# Do we issue a 1099 to Uber?



## CommanderXL (Jun 17, 2015)

Does anyone know, since Uber includes the Uber Service Fee and other Fees in the 1099-K it issues drivers (even though we've never seen that money and they retain it all), do drivers need to issue a 1099-Misc to Uber for the amount of the Uber Service Fees, etc.? Wouldn't that be how we account for it as an expense?


----------



## MrsUberJax (Sep 2, 2014)

Exceptions. Some payments do not have to be reported on Form 1099-MISC, although they may be taxable to the recipient. Payments for which a Form 1099-MISC is not required include all of the following. Generally, payments to a corporation (including a limited liability company (LLC) that is treated as a C or S Corporation). But see Reportable payments to corporations, later.
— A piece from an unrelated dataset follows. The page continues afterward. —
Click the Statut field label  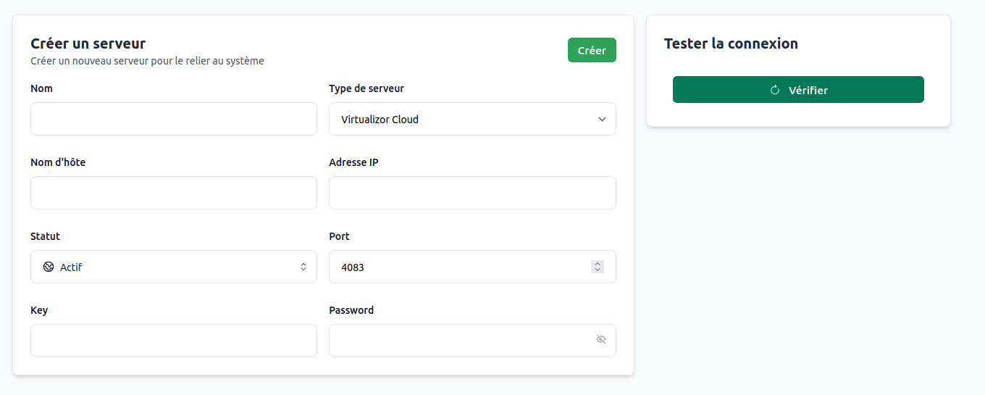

Reportable payments to corporations. The following payments made to corporations generally must be reported on Form 1099-MISC. Medical and health care payments reported in box 6. Fish purchases for cash reported in box 7. Attorneys' fees reported in box 7. Gross proceeds paid to an attorney reported in box 14. Substitute payments in lieu of dividends or tax-exempt interest reported in box 8. Payments by a federal executive agency for services (vendors) reported in box 7

Edited.


----------